Appeal from the United States District Court for the Western District of Texas.

Before HIGGINBOTHAM, SMITH and CLEMENT, Circuit Judges.

CLEMENT, Circuit Judge:

A federal employee filed two formal complaints for Title VII violations with the Department of the U.S. Army, the agency that employs him. The agency investigated the claims jointly. The agency issued a report of the investigation more than 180 days after employee's first complaint, but within 180 days of employee's second complaint. Employee timely requested a hearing at the Equal Employment Opportunity Commission (EEOC). Before the Administrative Law Judge held a hearing, employee withdrew his request for an EEOC hearing and subsequently filed suit in federal court. The district court granted agency's motion to dismiss, on the basis that employee had failed to exhaust administrative remedies. Because 42 U.S.C. § 2000e-16(c) allows federal employees to file suit in federal court if an agency has not taken final action within 180 days and because withdrawing a request for an EEOC hearing was not a failure to cooperate with the administrative process, we reverse dismissal of employee's lawsuit and remand.

I. FACTS AND PROCEEDINGS

On October 11, 2000, Albert C. Martinez (Martinez) filed a formal complaint for discrimination based on race and sex regarding his non-selection for promotion with the Department of the United States Army (the Army). On January 9, 2001, Martinez filed a second formal complaint alleging harassment based on reprisal for filing his first complaint. April 9, 2001 marked the 180th day after filing the first complaint. July 8, 2001 marked the 180th day after filing the second complaint. The Army issued a report of its investigations into both of Martinez' complaints on June 19, 2001, after the first complaint's 180-day deadline expired but before the second complaint's 180-day deadline expired. The Army did not otherwise enter a final decision. Under the applicable regulations, Martinez was given thirty days to choose between requesting a hearing by an administrative law judge (ALJ) at the EEOC and requesting an immediate final agency decision (FAD) from the agency. Martinez requested a hearing before an ALJ. On September 26, 2001, before the ALJ could hear his complaint, Martinez withdrew his request. In October, Martinez filed a complaint in federal district court. The district court dismissed Martinez' claim without prejudice, holding Martinez had failed to exhaust his administrative remedies.

II. STANDARD OF REVIEW

This Court reviews dismissals for lack of subject matter jurisdiction under FED. R.CIV.P. 12(b)(1) based on questions of law de novo. See Randel v. United States Dept. of the Navy, 157 F.3d 392, 395 (5th Cir.1998).

III. ANALYSIS

At issue is the statutory construction of the provision of Title VII that permits federal employees to seek relief for Title VII violations. The section at issue provides, in part:

Within 90 days of receipt of notice of final action taken by a department, agency, or unit referred to in subsection (a) of this section, or by the Equal Employment Opportunity Commission upon an appeal from a decision or order of such department, agency, or unit ..., or after one hundred and eighty days from the filing of the initial charge with the department, agency, or unit or with the Equal Employment Opportunity Commission on appeal from a decision or order of such department, agency, or unit until such time as final action may be taken by a department, agency, or unit, an employee or applicant for employment, if aggrieved by the final disposition of his complaint, or by the failure to take final action on his complaint, may file a civil action as provided in section 2000e-05 of this title, in which civil action the head of the department... shall be named.

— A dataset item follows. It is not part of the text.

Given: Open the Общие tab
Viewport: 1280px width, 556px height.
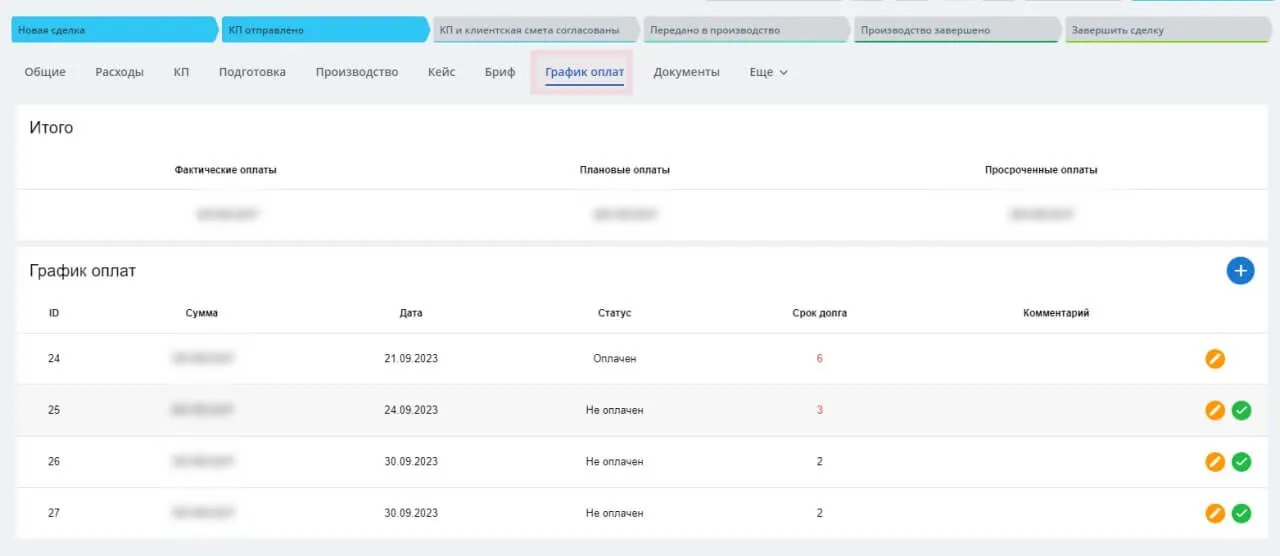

Section 717(c) of the Civil Rights Act of 1964, 42 U.S.C. § 2000e-16(c) (1994) (emphasis added).

Martinez asserts all prerequisites to filing suit were met: Martinez informally sought relief from the Army, he filed formal complaints of discrimination with the Army, he cooperated with the Army's administrative process, and the Army did not take final action on his complaint within 180 days. Martinez argues the plain language of the statute grants him the right to file suit.

This Court adopted the statutory construction Martinez urges in Munoz v. Aldridge, 894 F.2d 1489 (5th Cir.1990). "[Plaintiffs] contend that they are entitled to bring suit once 180 days have elapsed since the filing of their initial administrative complaint with their employer. The plain language of the statute supports them." 894 F.2d at 1492. Munoz finds support in a Third Circuit case which stated: "[a]t the end of the 180 day period the employee is entitled to sue, regardless of the pendency of EEOC proceedings." Id. at 1493 (quoting Waiters v. Parsons, 729 F.2d 233, 237 (3d Cir.1984)).

Munoz notes the statute's 180-day rule does not create an absolute right. "We have held that, notwithstanding the passage of 180 days, plaintiffs who resort to the administrative process but do not cooperate in the proceedings can thereby fail to exhaust their administrative remedies." But Munoz held that abandoning an administrative process does not constitute non-cooperation. "Where, as here, a case languishes in the administrative phase for long beyond 180 days, ... we cannot say that abandoning the administrative process constitutes such a lack of cooperation as to bar suit by reason of failure to exhaust administrative remedies." 894 F.2d at 1493.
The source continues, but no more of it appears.